But reaching number 8 on the site's circuit manufacturing category and number 42 on its semiconductor list reflects a growing connection to the book's target audience, which is comprised of semiconductor manufacturing professionals, academics, the micro/nano research community, and a handful of precision-cleaning fanatics willing to shell out just south of $250 (or a little less on the used market).
Karen Reinhardt would be thrilled to sell several thousand copies of the recently published, Amazon chart climbing Handbook of Silicon Wafer Cleaning Technology: Second Edition (which she coedited with Werner "Mr. RCA Standard Clean" Kern). Perhaps just as importantly, she's quite happy to get her weekends and summer hours back (at least some of them).

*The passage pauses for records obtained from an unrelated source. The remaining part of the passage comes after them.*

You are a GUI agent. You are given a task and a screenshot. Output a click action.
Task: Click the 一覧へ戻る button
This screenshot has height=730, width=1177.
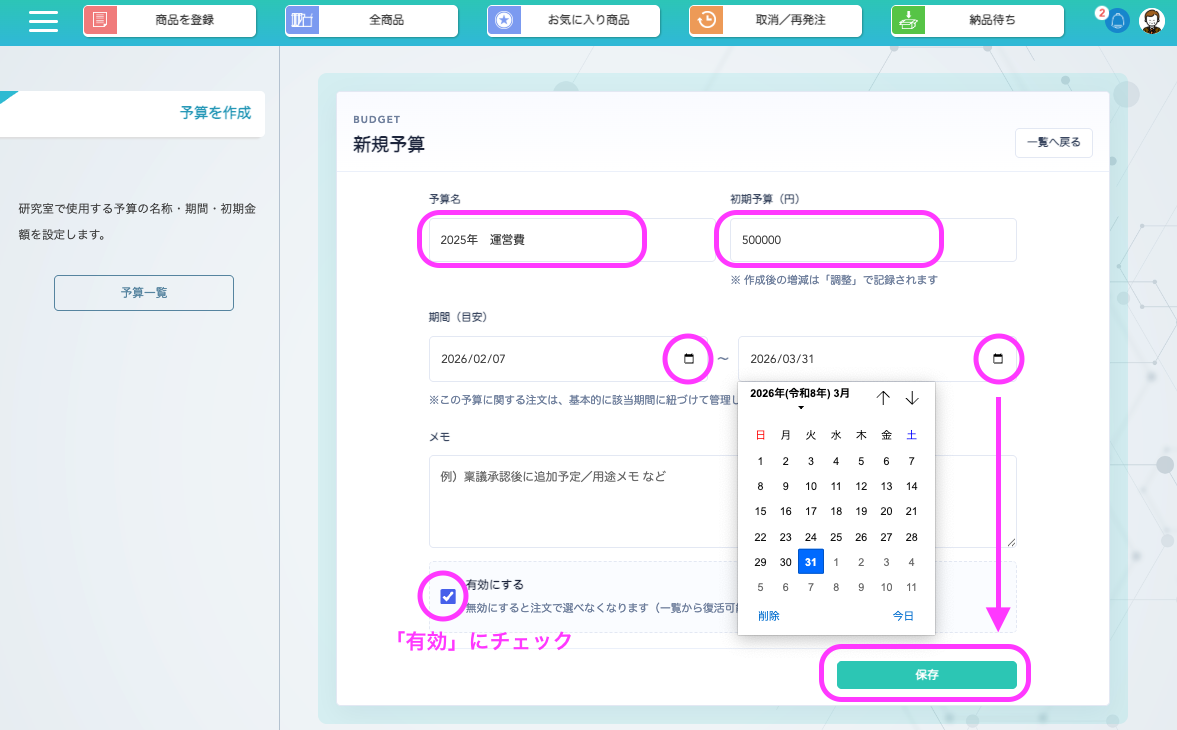pyautogui.click(x=1053, y=143)
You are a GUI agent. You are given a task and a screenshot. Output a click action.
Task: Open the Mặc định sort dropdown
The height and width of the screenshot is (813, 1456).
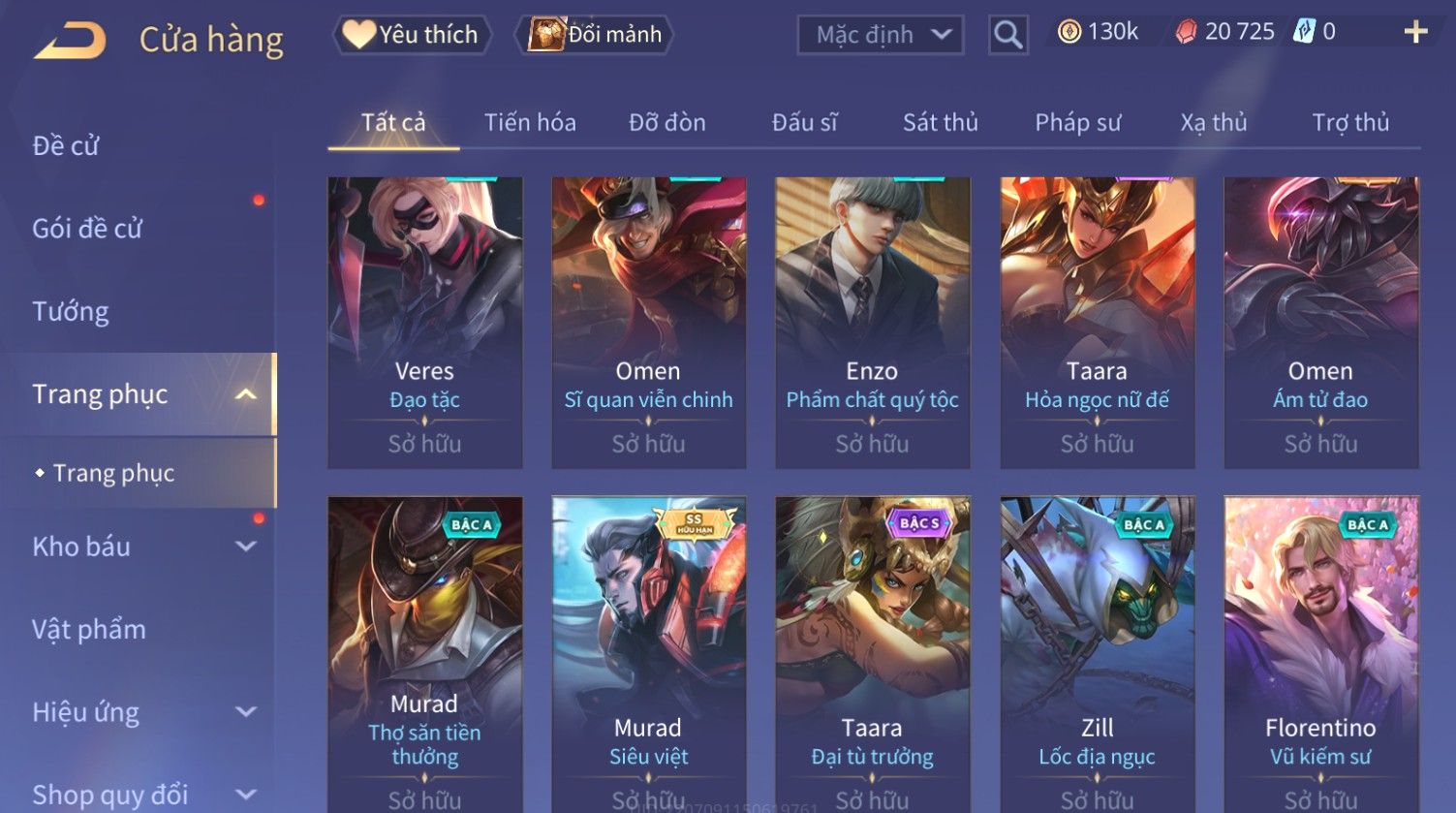[881, 35]
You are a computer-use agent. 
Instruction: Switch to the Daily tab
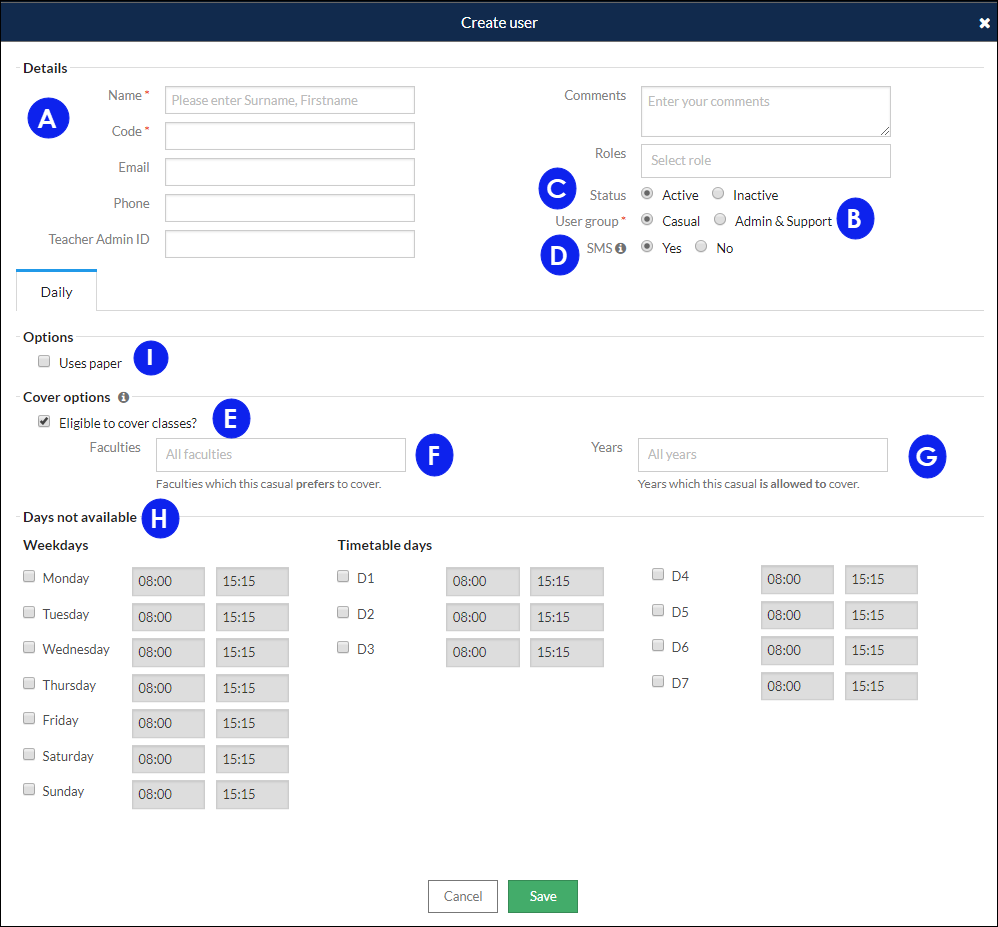pyautogui.click(x=57, y=292)
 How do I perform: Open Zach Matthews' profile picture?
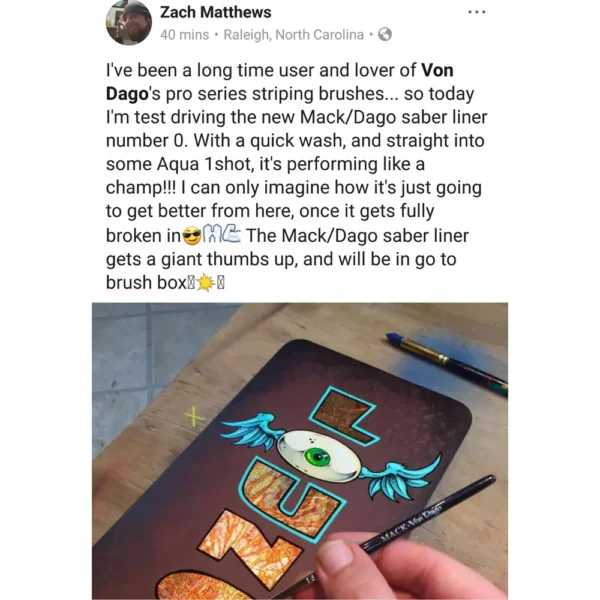[129, 23]
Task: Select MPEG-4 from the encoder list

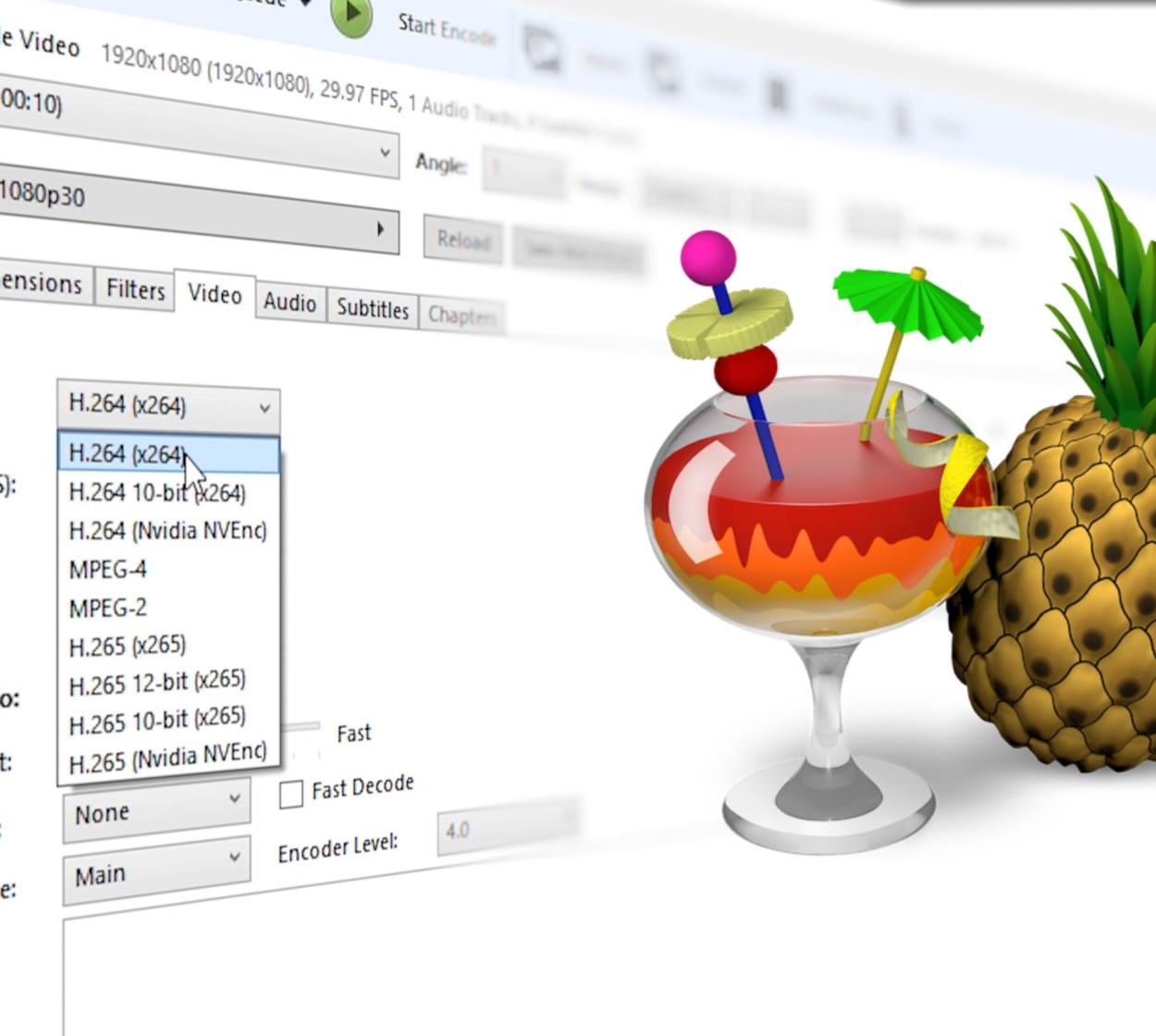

After nearly three years of researching, writing, editing, bugging contributors, seeking permissions, and compiling what should become a fixture on reference library shelves in chip fabs, equipment and materials houses, universities, labs, and consortia, Karen celebrated the publication of the five-part, 11-chapter (four of which she wrote or cowrote), 722-page (with 1748 references) tome among friends and colleagues at Sematech's Surface Preparation and Cleaning Conference in Austin last week. Many of the book's contributors---IMEC's Paul Mertens, FSI's Jeff Butterbaugh, SEZ's Glenn Gale, for example---were on hand too. Even the old wet cleaning guru himself, Werner Kern (who also edited the first edition of the handbook, which was published in 1993), temporarily came out of retirement and made the trip.
Karen's an industry consultant these days at Cameo Consulting in Silicon Valley, helping companies figure out their technical and strategic marketing, M&A and outsourcing gameplans, and the like. She's been deeply involved in the semiconductor wafer cleaning/surface prep community for many years, with a resume that includes stints at Novellus, GaSonics, AMD, and Cypress, as well as coauthorship of more than 30 technical papers. She also participates in the ITRS surface preparation technical working group.
I spoke with Karen a couple of weeks ago about the process of getting the book put together and published, but more of our conversation focused on the history, current practices, and future challenges of wet and dry wafer cleaning, stripping, conditioning, and preparation. Look for some of what Karen had to say in next week's Chip Shots.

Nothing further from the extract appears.